» ASSIGNMENT
Provide only the number of lines in the data below that contain the string "status".

BEGIN SOURCE INFORMATION

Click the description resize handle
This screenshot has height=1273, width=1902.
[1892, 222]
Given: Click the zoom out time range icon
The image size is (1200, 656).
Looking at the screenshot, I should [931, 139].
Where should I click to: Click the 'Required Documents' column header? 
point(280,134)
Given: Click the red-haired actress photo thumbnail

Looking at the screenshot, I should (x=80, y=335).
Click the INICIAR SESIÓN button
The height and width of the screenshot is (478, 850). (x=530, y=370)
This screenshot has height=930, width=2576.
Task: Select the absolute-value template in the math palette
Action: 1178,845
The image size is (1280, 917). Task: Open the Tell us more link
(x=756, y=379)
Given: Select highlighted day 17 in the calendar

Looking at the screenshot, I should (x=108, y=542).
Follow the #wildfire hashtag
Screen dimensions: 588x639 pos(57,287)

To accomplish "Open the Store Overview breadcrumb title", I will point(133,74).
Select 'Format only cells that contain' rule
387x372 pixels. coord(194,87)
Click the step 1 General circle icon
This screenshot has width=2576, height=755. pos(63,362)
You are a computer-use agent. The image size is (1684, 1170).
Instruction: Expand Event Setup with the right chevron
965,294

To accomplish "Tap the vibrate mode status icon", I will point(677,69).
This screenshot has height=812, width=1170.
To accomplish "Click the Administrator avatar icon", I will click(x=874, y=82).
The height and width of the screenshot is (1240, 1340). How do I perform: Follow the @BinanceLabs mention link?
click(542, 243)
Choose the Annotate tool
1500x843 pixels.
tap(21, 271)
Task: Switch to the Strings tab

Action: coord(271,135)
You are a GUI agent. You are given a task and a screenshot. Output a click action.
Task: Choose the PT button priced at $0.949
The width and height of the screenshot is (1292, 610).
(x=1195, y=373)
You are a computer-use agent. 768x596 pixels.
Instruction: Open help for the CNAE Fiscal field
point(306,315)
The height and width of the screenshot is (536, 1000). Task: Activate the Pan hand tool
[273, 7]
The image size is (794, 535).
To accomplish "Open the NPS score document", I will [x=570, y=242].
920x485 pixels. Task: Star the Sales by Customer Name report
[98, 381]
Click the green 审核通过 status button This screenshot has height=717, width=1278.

END SOURCE INFORMATION

» WRITTEN SOLUTION
2